● **AIM**
Reproduce the items below word for word, leaving out the pictures.

● **DATA ENTRIES**
......

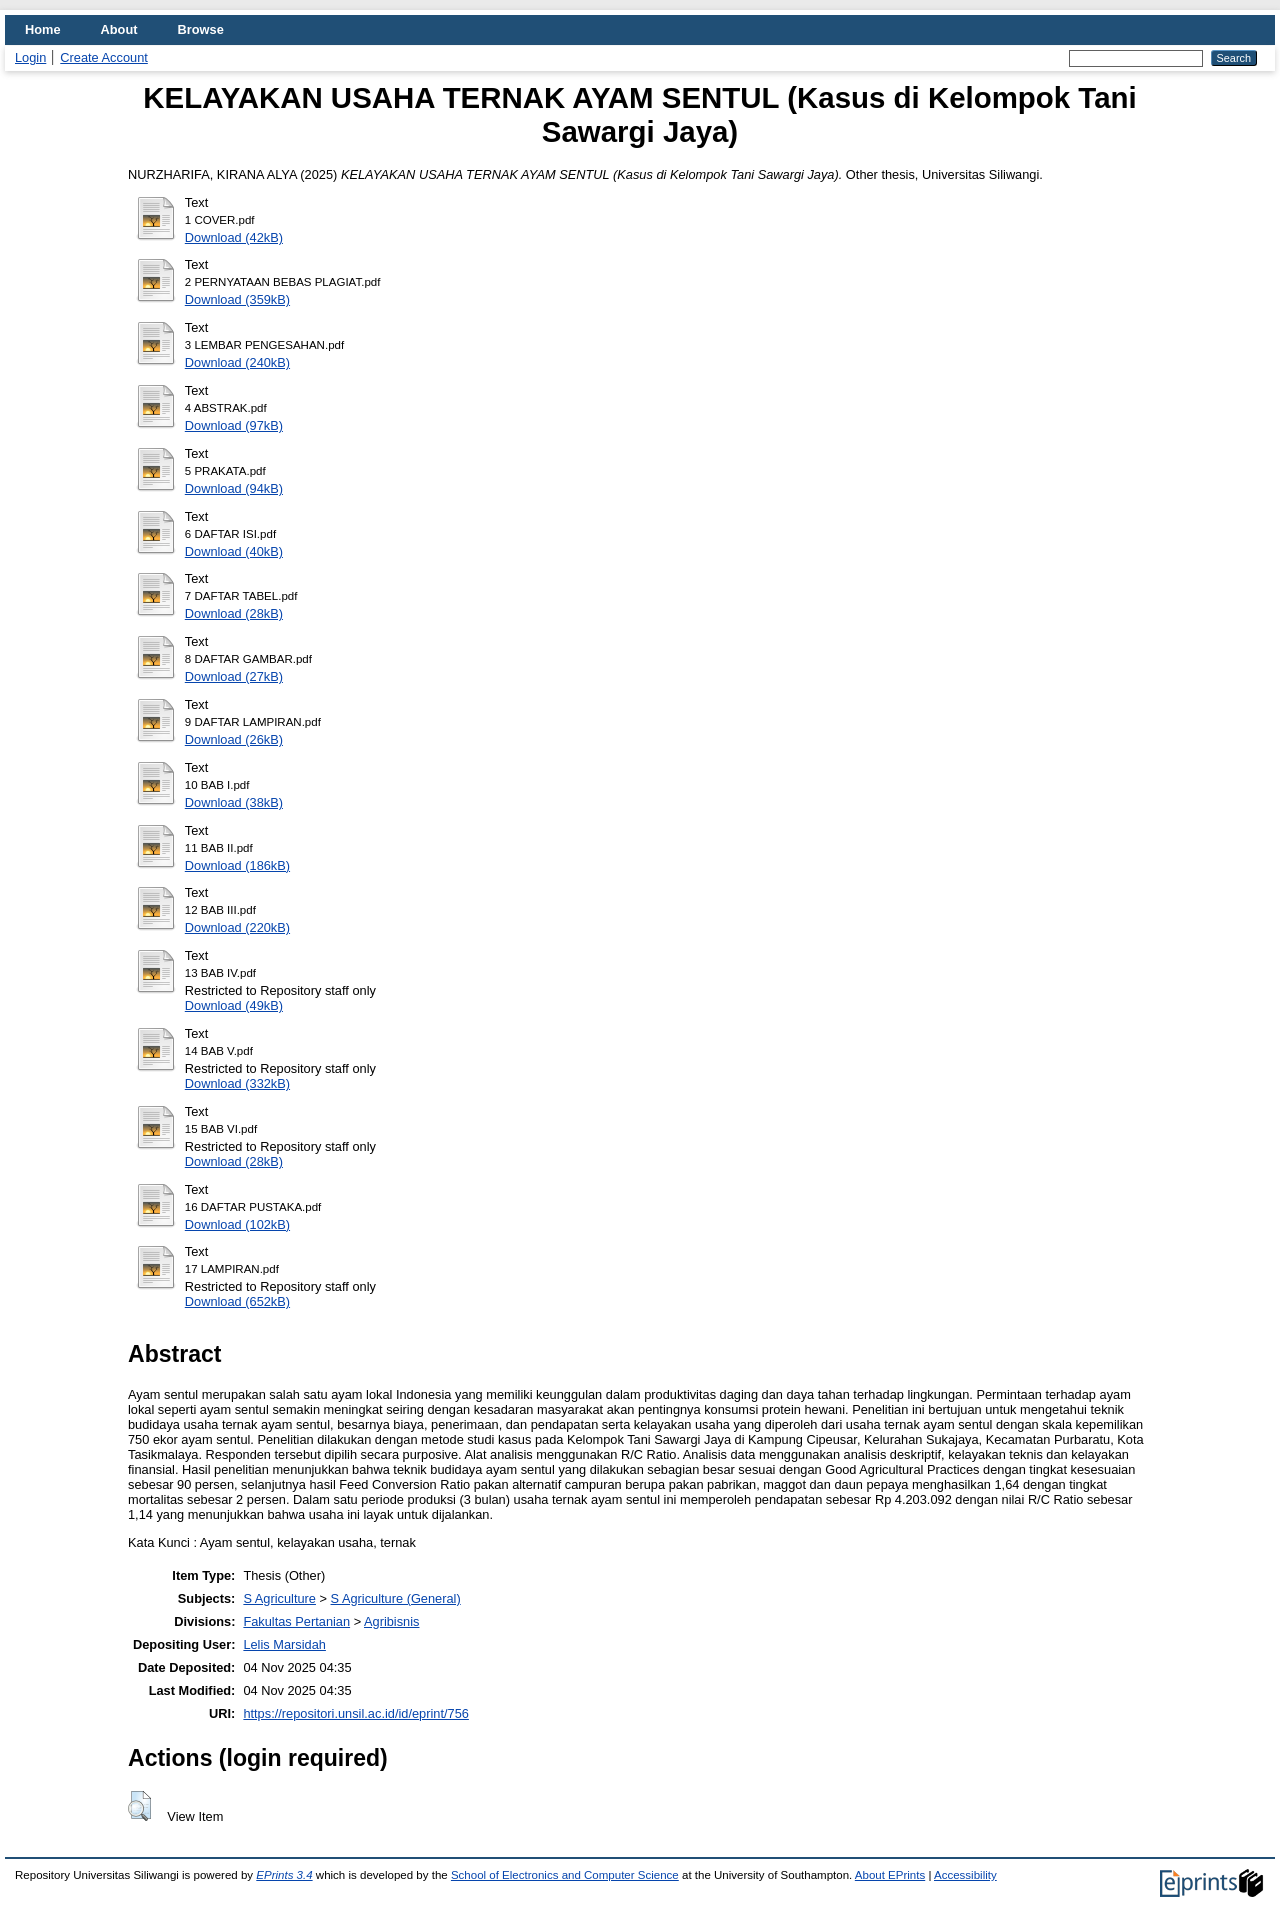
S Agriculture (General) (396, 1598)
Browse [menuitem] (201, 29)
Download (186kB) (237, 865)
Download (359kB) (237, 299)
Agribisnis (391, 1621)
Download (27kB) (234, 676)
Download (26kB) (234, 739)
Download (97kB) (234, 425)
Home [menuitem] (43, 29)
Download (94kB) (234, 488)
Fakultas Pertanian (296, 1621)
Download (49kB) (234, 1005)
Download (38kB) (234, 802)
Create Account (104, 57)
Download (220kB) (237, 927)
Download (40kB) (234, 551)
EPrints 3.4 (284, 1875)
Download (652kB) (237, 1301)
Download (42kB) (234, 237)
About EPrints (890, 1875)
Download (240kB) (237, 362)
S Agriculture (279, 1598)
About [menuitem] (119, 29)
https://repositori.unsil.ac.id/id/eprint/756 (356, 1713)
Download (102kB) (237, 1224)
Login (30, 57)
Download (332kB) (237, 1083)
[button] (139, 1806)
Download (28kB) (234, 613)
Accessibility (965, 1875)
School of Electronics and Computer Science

......

● **SOLVED EXERCISE**
S Agriculture (General) (396, 1598)
Browse [menuitem] (201, 29)
Download (186kB) (237, 865)
Download (359kB) (237, 299)
Agribisnis (391, 1621)
Download (27kB) (234, 676)
Download (26kB) (234, 739)
Download (97kB) (234, 425)
Home [menuitem] (43, 29)
Download (94kB) (234, 488)
Fakultas Pertanian (296, 1621)
Download (49kB) (234, 1005)
Download (38kB) (234, 802)
Create Account (104, 57)
Download (220kB) (237, 927)
Download (40kB) (234, 551)
EPrints 3.4 (284, 1875)
Download (652kB) (237, 1301)
Download (42kB) (234, 237)
About EPrints (890, 1875)
Download (240kB) (237, 362)
S Agriculture (279, 1598)
About [menuitem] (119, 29)
https://repositori.unsil.ac.id/id/eprint/756 (356, 1713)
Download (102kB) (237, 1224)
Login (30, 57)
Download (332kB) (237, 1083)
[button] (139, 1806)
Download (28kB) (234, 613)
Accessibility (965, 1875)
School of Electronics and Computer Science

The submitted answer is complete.